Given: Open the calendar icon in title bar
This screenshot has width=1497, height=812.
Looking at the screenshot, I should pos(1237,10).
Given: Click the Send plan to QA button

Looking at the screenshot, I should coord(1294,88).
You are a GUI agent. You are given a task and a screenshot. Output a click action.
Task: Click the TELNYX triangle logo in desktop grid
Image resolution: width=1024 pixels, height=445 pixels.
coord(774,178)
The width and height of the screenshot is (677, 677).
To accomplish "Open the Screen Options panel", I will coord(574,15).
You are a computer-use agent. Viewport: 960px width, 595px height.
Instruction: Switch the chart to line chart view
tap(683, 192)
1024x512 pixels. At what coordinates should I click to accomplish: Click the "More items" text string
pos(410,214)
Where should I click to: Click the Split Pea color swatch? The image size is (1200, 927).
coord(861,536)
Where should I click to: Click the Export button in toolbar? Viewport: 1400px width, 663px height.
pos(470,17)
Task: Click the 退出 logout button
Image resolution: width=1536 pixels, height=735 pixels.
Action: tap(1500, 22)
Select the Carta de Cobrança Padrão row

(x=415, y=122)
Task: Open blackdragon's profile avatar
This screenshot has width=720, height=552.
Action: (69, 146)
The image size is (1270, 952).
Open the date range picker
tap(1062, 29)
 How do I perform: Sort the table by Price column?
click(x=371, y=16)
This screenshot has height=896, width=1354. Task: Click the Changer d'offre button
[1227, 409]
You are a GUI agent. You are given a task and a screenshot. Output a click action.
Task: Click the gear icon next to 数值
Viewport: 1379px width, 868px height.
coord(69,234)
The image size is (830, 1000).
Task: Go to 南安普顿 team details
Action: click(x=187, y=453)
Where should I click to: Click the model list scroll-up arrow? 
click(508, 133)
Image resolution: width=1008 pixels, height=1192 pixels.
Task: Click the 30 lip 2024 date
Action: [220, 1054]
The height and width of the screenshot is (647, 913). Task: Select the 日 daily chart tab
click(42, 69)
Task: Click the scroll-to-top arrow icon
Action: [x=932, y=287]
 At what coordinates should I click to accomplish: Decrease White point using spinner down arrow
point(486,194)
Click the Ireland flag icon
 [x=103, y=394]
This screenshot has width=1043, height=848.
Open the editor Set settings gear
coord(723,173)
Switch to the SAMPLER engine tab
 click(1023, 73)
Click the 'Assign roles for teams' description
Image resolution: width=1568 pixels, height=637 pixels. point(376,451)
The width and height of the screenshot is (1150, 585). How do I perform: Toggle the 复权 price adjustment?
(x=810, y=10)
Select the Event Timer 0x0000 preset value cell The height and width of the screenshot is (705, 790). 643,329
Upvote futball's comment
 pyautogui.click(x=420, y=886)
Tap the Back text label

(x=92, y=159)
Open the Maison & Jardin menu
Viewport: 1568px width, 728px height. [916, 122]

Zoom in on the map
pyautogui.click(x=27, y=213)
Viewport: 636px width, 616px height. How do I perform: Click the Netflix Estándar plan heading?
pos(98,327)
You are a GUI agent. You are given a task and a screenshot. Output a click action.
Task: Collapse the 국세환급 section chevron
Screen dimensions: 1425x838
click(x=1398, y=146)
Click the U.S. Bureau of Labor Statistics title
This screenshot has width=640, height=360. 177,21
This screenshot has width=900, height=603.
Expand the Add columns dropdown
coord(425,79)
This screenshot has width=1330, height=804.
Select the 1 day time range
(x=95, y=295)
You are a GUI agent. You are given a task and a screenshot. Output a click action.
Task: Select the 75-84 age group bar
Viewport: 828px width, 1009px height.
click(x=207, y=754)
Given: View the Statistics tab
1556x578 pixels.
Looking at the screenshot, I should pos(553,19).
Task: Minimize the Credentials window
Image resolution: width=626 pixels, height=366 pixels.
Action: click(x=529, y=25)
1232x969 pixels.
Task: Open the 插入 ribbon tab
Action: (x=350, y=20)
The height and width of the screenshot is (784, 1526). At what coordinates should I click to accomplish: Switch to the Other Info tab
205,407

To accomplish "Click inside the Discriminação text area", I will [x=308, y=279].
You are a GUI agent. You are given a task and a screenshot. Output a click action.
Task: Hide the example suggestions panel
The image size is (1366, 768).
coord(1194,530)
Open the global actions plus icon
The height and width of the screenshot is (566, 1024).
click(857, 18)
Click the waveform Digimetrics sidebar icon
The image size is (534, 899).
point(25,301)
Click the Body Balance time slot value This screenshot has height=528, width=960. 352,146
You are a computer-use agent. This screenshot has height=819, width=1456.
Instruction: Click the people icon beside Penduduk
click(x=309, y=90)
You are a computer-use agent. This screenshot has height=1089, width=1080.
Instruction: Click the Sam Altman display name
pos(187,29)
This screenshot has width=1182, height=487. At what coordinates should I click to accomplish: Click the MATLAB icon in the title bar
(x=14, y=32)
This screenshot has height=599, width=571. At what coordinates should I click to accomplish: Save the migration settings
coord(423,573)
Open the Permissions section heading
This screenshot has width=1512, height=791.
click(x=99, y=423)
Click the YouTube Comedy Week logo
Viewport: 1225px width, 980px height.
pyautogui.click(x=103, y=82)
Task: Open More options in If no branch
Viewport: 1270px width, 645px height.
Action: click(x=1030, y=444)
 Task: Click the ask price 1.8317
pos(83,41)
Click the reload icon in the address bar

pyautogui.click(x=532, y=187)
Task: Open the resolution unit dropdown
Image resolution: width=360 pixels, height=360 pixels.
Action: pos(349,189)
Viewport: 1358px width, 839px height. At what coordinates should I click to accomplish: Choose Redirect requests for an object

-*-

> Work to be completed:
Filter the records, keeping only lines that contain "section", and show those lines.

> Task solution:
Task: Collapse the 국세환급 section chevron
Open the Permissions section heading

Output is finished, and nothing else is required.